I am reminded of that colleague many Saturdays in my house. My wife’s idea of a perfect Saturday, you see, is for the whole family to be working together in various around-the-house projects. As you might expect, though, that is not necessarily every family member’s perfect picture of how to spend a Saturday.

If beauty is in the eye of the beholder, so, too, is a good time. One person’s idea of a good time is another person’s idea of an arduous time. This one’s fun is that one’s tedium. He runs away from the very thing that she runs toward.

This principle is writ large for those of us who would be part of the kingdom of God. The things of God, you see, run contrary to the things of the world. The flesh wages war against the spirit.
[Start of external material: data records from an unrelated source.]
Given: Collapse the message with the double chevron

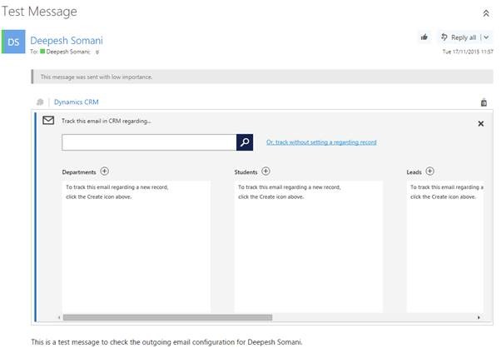Looking at the screenshot, I should (486, 13).
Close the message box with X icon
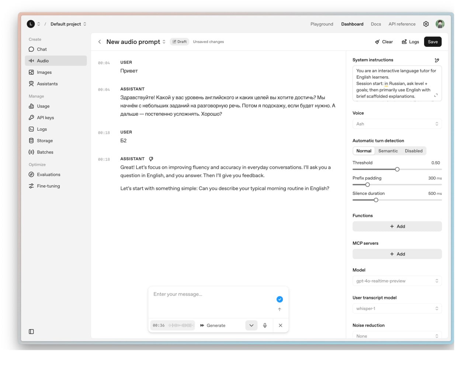Screen dimensions: 472x368 coord(281,325)
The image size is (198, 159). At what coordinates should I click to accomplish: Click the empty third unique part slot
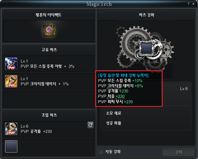(49, 99)
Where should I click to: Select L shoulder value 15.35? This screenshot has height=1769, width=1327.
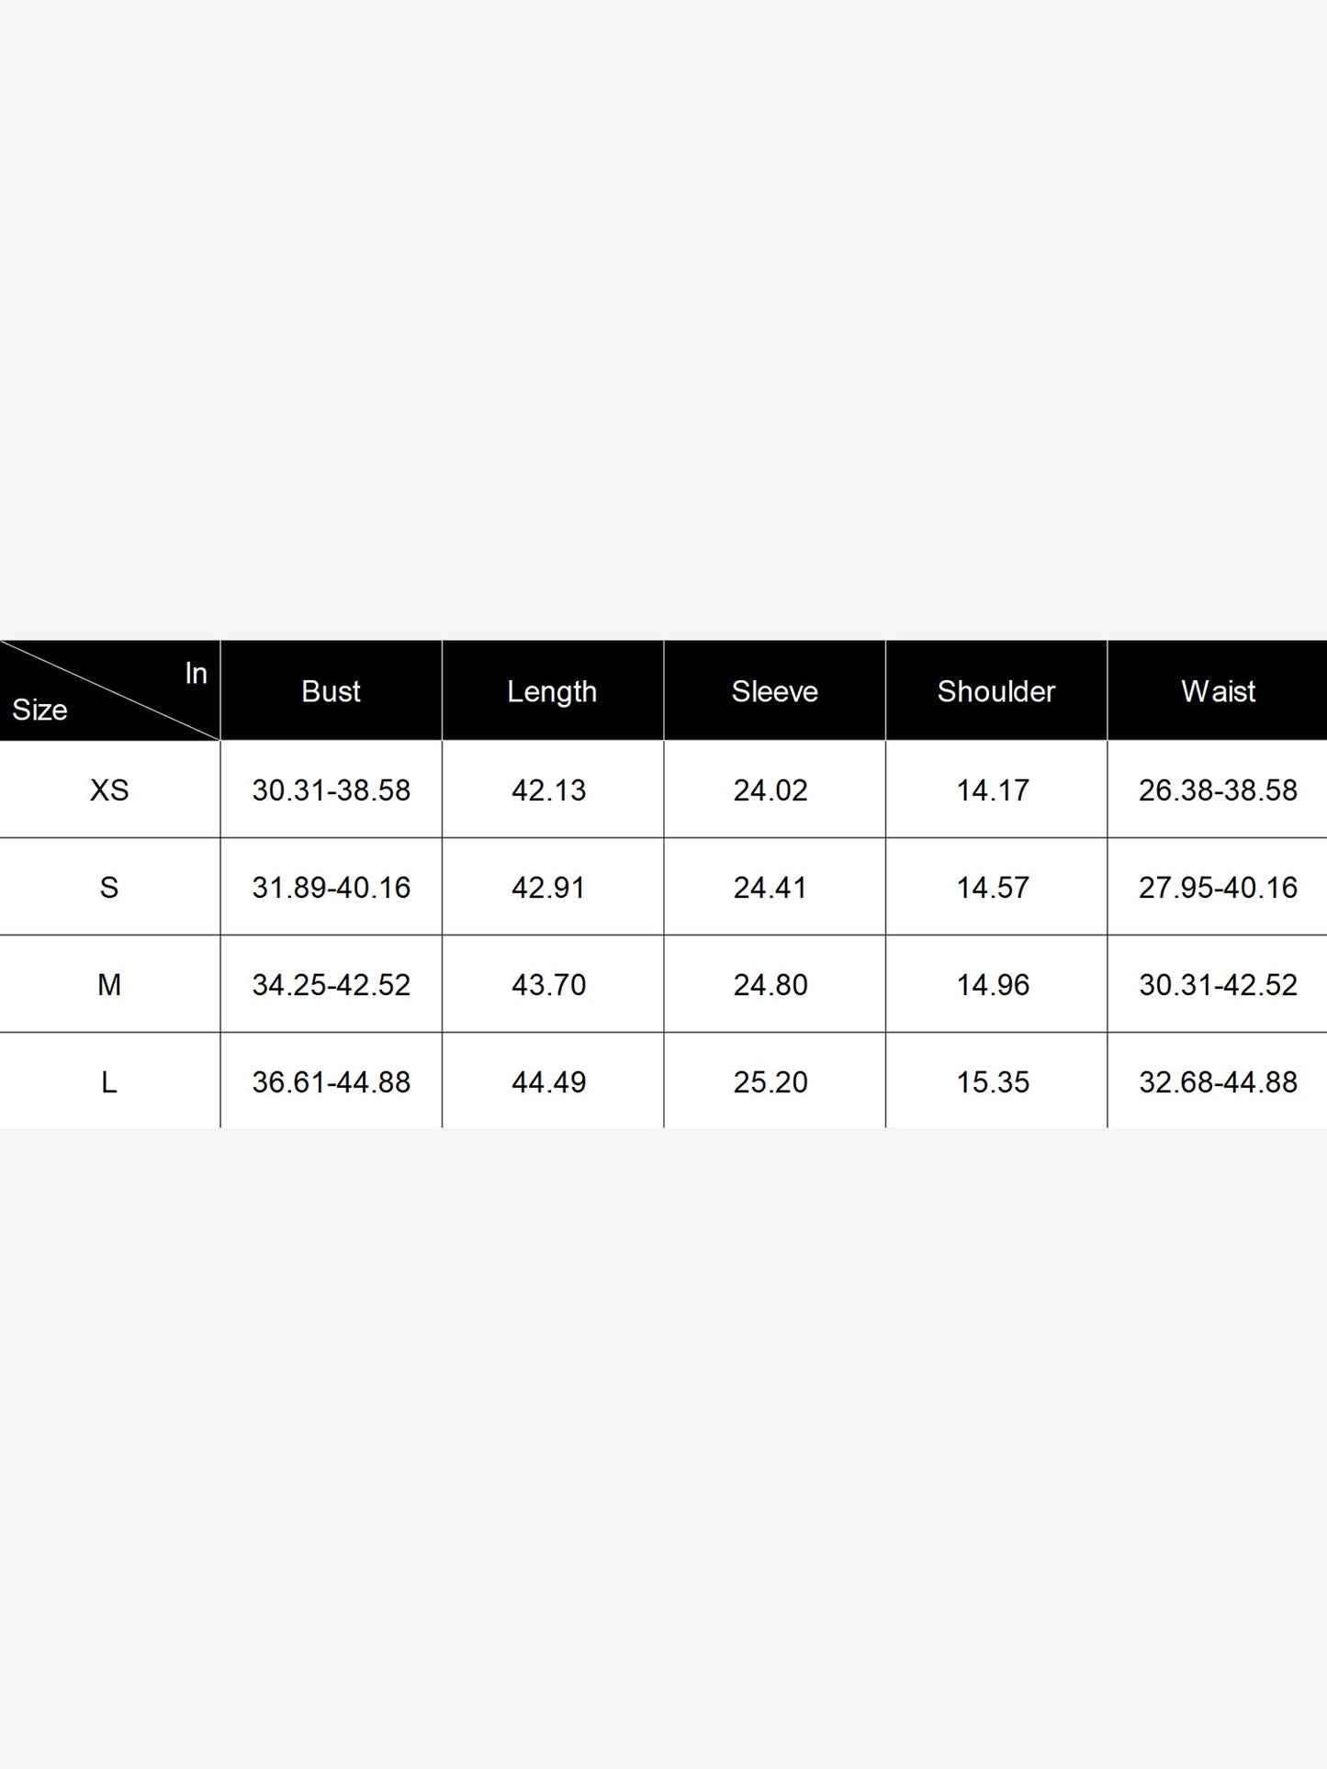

And what the man or woman of God is taught to value is held of little account by the surrounding culture, while the Apostle Paul is willing to call rubbish the very things that make other people proud.
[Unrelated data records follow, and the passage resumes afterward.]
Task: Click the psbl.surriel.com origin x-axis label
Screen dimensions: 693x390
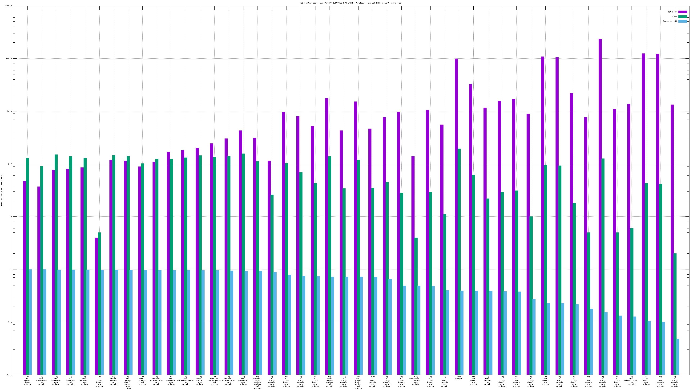Action: pos(85,380)
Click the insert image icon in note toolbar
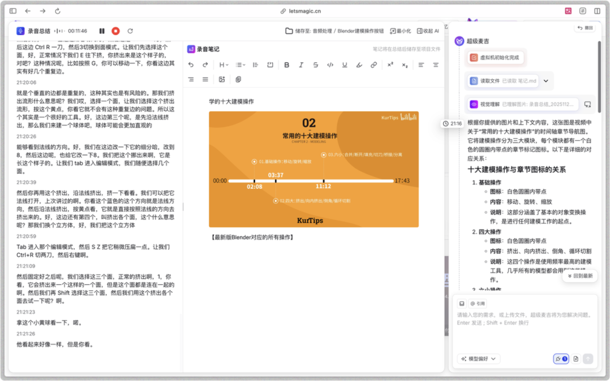The image size is (611, 381). tap(222, 80)
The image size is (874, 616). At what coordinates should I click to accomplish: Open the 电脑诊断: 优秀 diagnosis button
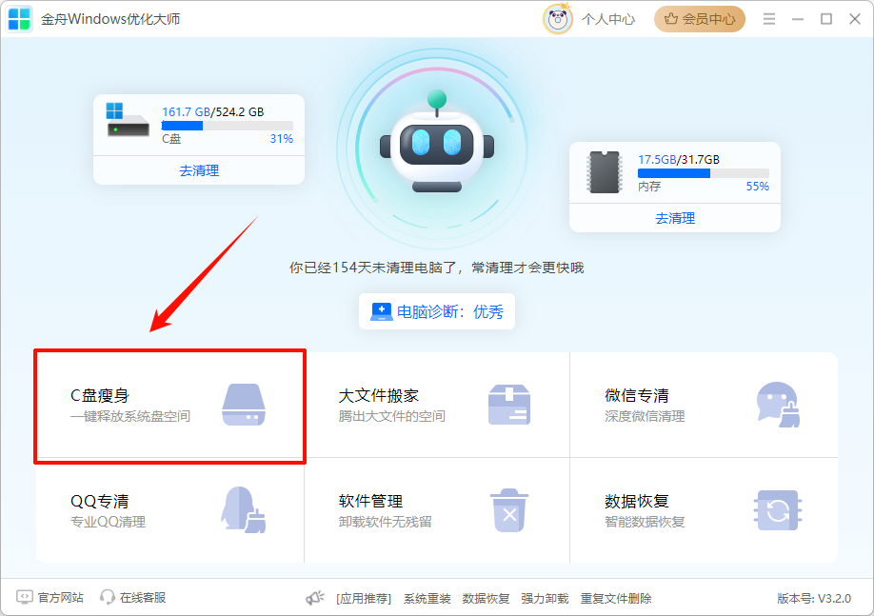[x=437, y=311]
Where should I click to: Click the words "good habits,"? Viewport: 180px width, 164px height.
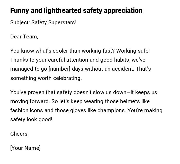[115, 60]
And so we face a question of compatibility. Is our perfect picture the same as our Lord’s? Do we desire the same things for our lives as he does? For we must come to terms with the fact that his perfect picture is different from the world’s.

The New Testament passages that we will explore together this week give us some insight into what may be in store for those who would follow Christ. We know that it is a high calling to belong to him and to serve him. But in a world turned upside-down by sin, be forewarned what a high calling may look like.


Lamentations 1:1-6
Except for 3:22-23 — the verses about the Lord’s mercies being new every morning and his faithfulness being great — the Book of Lamentations is probably unfamiliar to most of the people in our pews. And the historical context that gave rise to these poignant poems is equally unfamiliar. Some introduction and explanation, therefore, will be required.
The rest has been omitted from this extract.